José María Guelbenzu. Foto: Siruela

Siruela. Madrid, 2016. 320 páginas. 19,95€

La nueva novela de José María Guelbenzu (Madrid, 1944) arranca anunciándose como un "modesto tablado de marionetas", y ya que en ella abundan las referencias a la historia de la literatura española, Echegaray incluido, a uno le dio desde el primer momento por recordar Los intereses creados de Jacinto Benavente, cuyo homenaje inicial a la commedia dell'arte encerraba una fábula bastante rescatable sobre un principio del capitalismo monopolista, el "too big to fail" que tantas y tan perdurables alegrías nos dio hace unos años. Así, Los poderosos lo quieren todo también encierra su propia lección sobre el estado del mundo, que podría resumirse en que el Demonio hará bien en no intentar farolear a un fiscalista contemporáneo... O a su esposa, cuando es partner in crime. Para explicarnos que el país anda rebozado en cinismo, Guelbenzu saca de paseo un montón de recursos lúdicos, paródicos y mágicos. Y el resultado es tan divertido como pretende.



Hermógenes Arbusto es ese fiscalista que recibe la inoportuna visita de la Muerte en su despacho; logra darle esquinazo, pero un seductor demonio llamado Forcas aprovecha para cerrar con él un trato: protección frente a la Muerte (con fecha de caducidad) a cambio de su alma, a lo que se añade que su hija mayor estará en coma mientras Arbusto siga con vida. A partir de aquí, intervienen un profesor de secundaria y poeta, Tomás Beovide Soñador, enamorado de la bella durmiente Arbusto; un mendigo, una femme fatale y varios caraduras culturetas como contrapunto al Gran Mundo del dinero que representan el fiscalista, su familia y sus clientes; y un narrador que se empeña en intervenir hasta poner en apuros al autor y obligarlo a cerrar la narración como buenamente puede. Porque, si todos los teóricos de taller literario nos hemos puesto de acuerdo en que narrador y autor no son lo mismo, ¿cómo se las ingenia un autor para narrar sin narrador?
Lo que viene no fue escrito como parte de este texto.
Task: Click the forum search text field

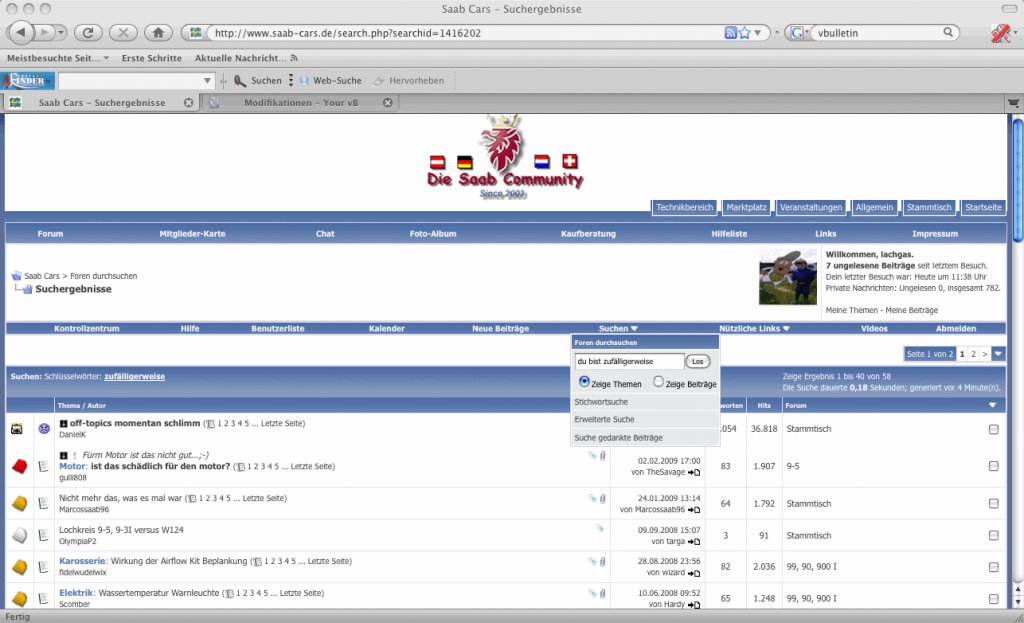Action: click(629, 361)
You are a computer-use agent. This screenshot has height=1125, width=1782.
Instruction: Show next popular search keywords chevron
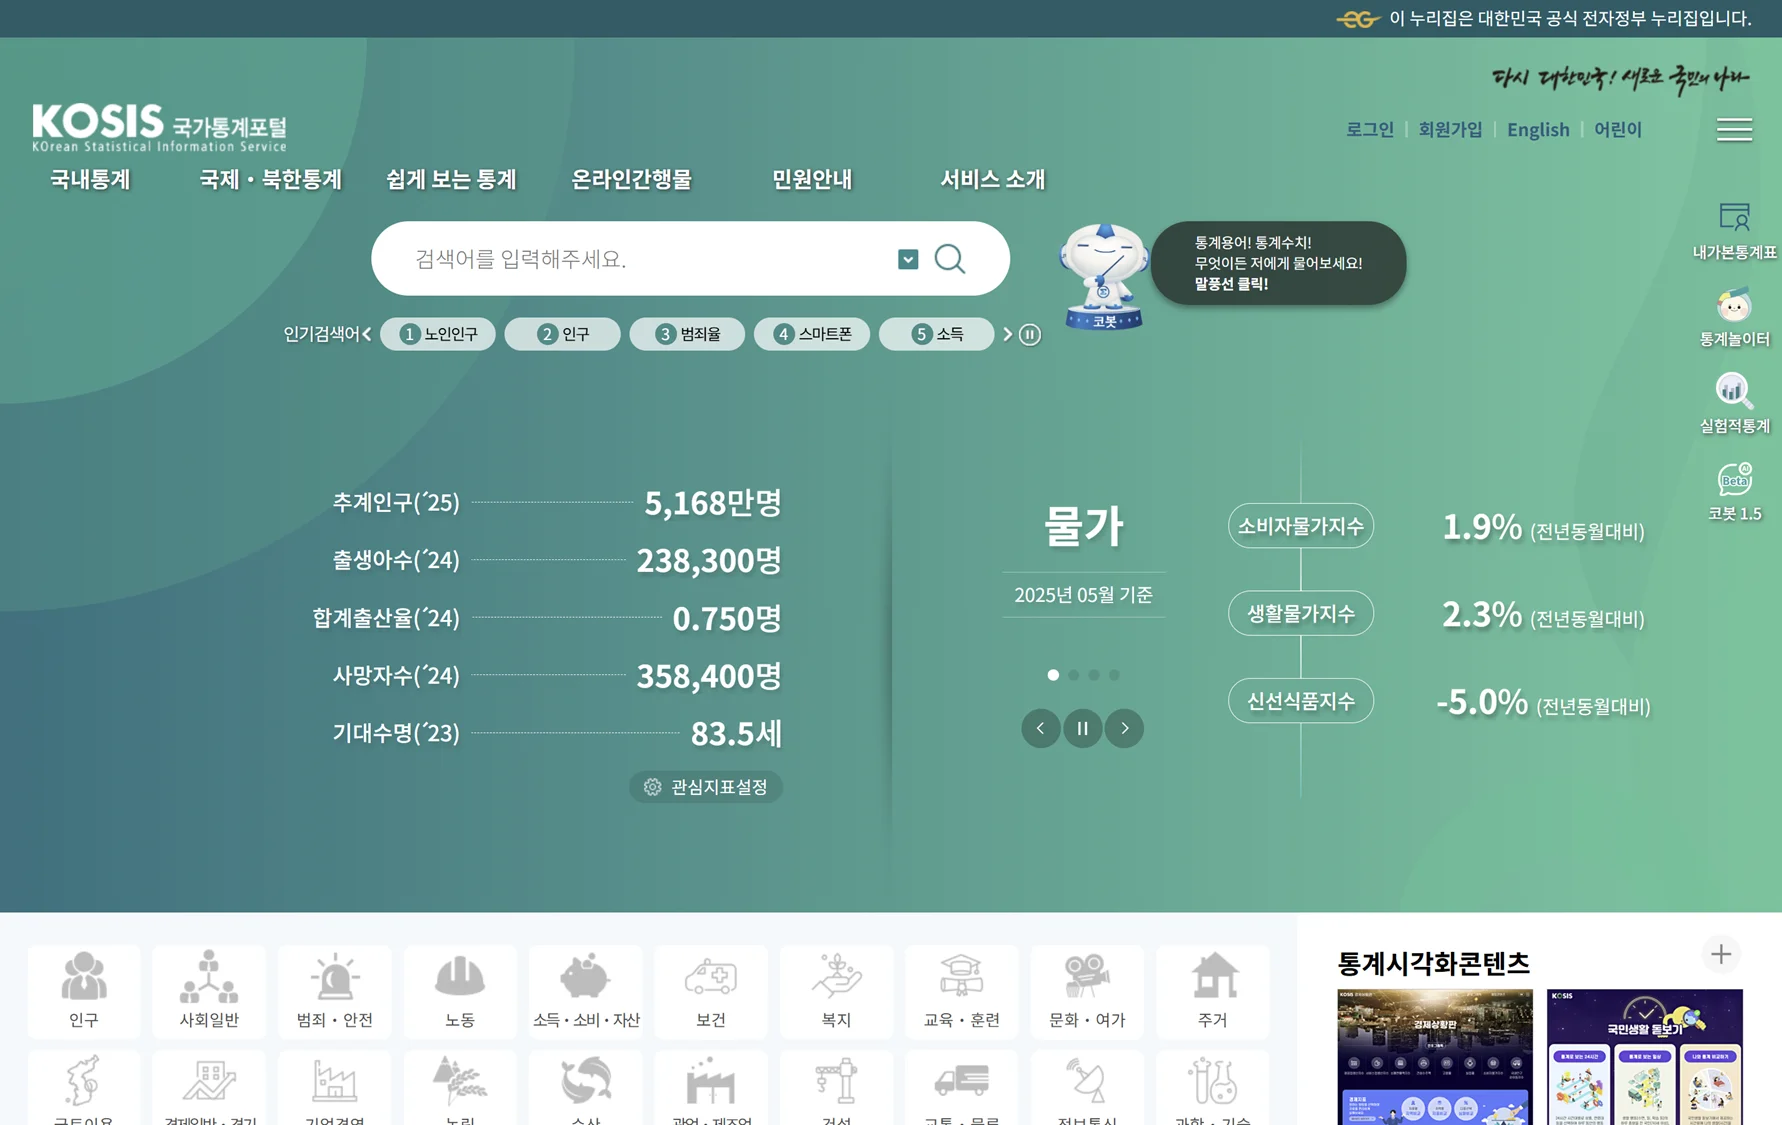(x=1006, y=334)
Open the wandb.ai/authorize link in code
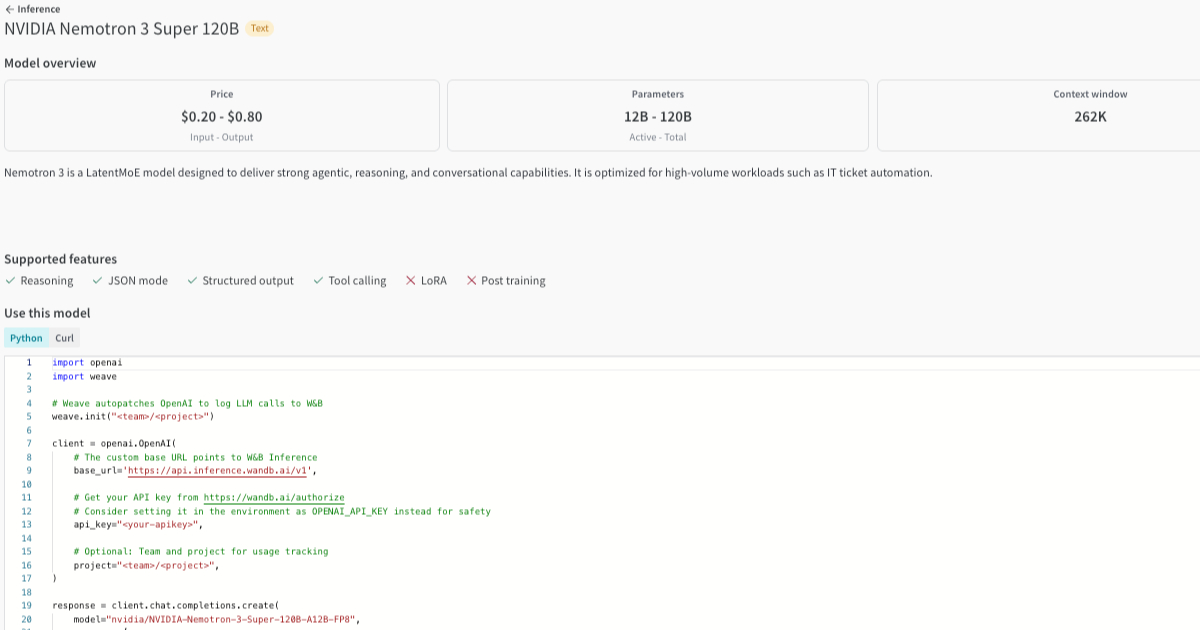Viewport: 1200px width, 630px height. tap(273, 497)
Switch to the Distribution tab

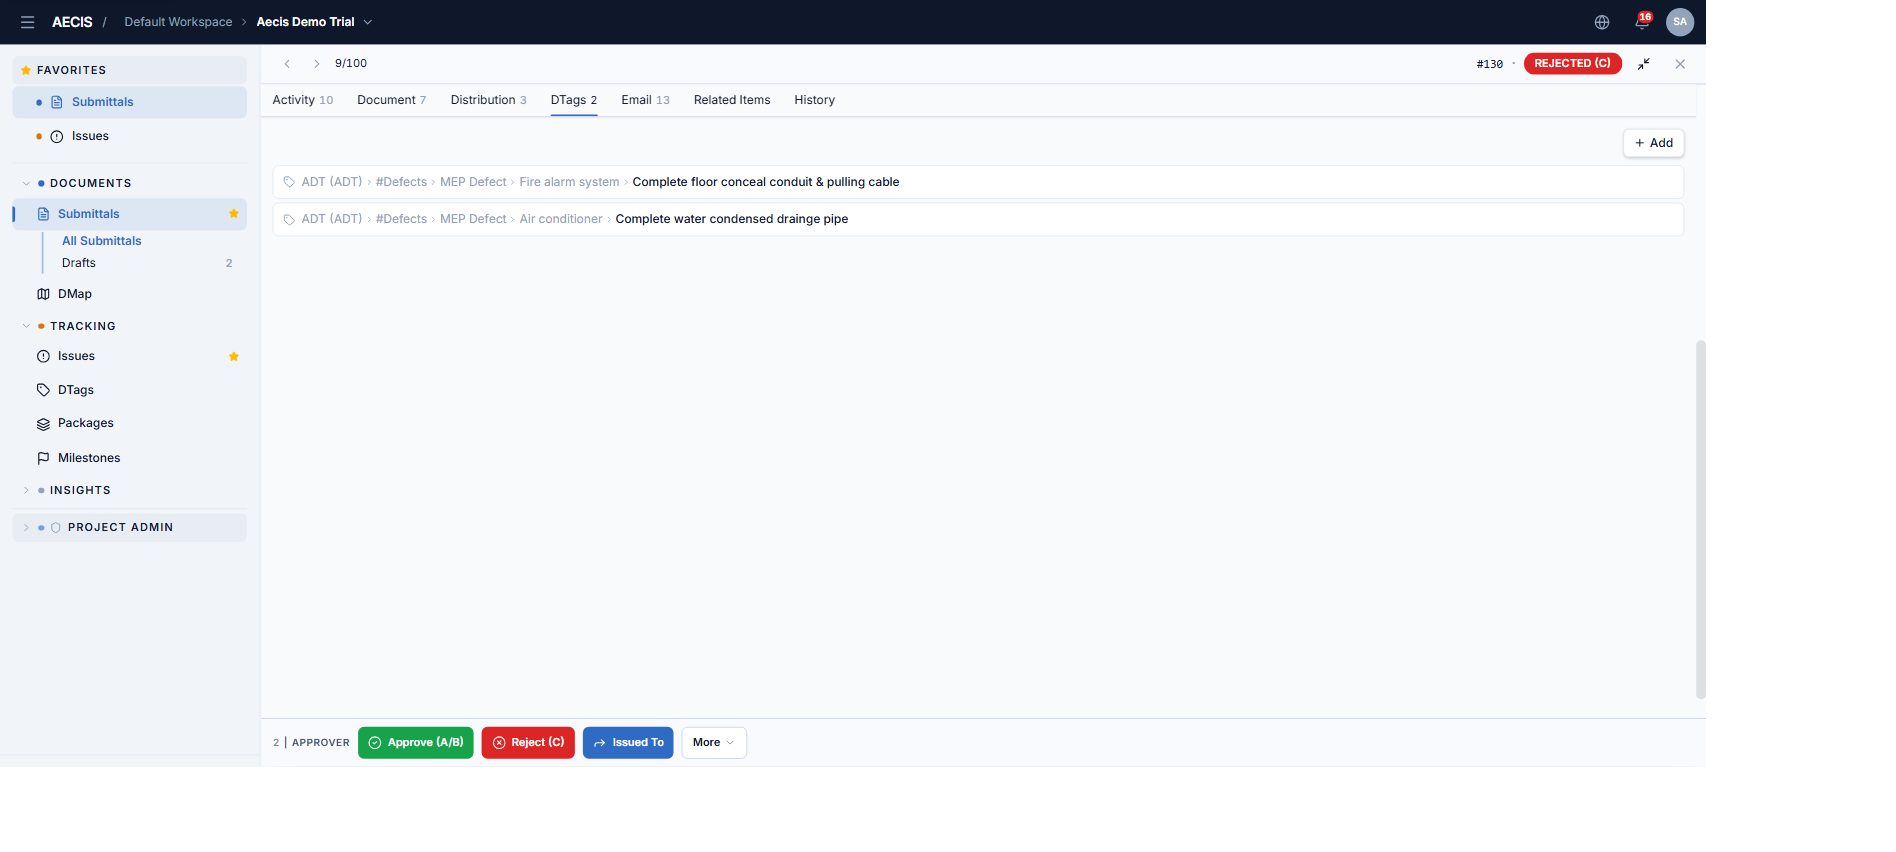(x=488, y=100)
Este aspecto del juego propuesto en Los poderosos lo quieren todo es el que pasa por más experimental, aunque opera en un laboratorio en el que ya lo hemos visto todo. Por eso, tampoco se trata de ponerse más serios de lo necesario con esa disrupción narrativa, que sería considerada unamuniana por parte del profesor Beovide desde el mismo momento en que leyera: "¿Y si yo sólo fuera el sueño de un escritor que me está soñando?". Pero estas piruetas sí demuestran que Guelbenzu afronta la novela con verdadero espíritu festivo: puestos a desconfiar de los propósitos de todo el mundo y de la credibilidad de cualquier relato (individual, colectivo o financiero), veamos también cómo se hacen la puñeta entre sí las instancias que deberían velar por hacer que una novela sea "legítima".



Los poderosos lo quieren todo es una lectura ágil, sin excesiva densidad, sin pedantería. Su humor es sutil a veces, aunque casi siempre utiliza recursos de parodia deliberadamente histriónica, a menudo rozando lo tebeístico: hay un homenaje indisimulado al tío Gilito; la galería de nombres propios es puro teatro de títeres (Magdalena Desamants, Nadal-Zambomba, la Princesa Bokoroko, la ex socialdemócrata y hoy conservadora Rosa Espinosa, etc.); la lengua salta del cultismo desubicado a un coloquialismo inverosímil, la trama es un disparate, y reciben sus correspondientes capones casi todos las facciones de la vida pública española. En la contraportada elaborada por Siruela, Eduardo Mendoza celebra el libro, y se entiende: aquí Guelbenzu está en sintonía con la faceta humorística del barcelonés.



En el fondo, late un maniqueísmo propio de la "fábula moral" (Mendoza) en Los poderosos lo quieren todo, el que enfrenta a un falso príncipe que esconde a un "hombre hecho a sí mismo" de nombre Perturber y de profesión el Poder, por un lado; y por el otro, a un profesor en comisión de servicio, pagafantas y alelado que se refugia en una buhardilla escuchando a Julie London. Y es verdad que los maniqueísmos tienen sus limitaciones a la hora de representar el mundo, pero cuando se ha anunciado un tablado de marionetas y en eso ha consistido la función, todo está en su sitio y hay que aplaudir.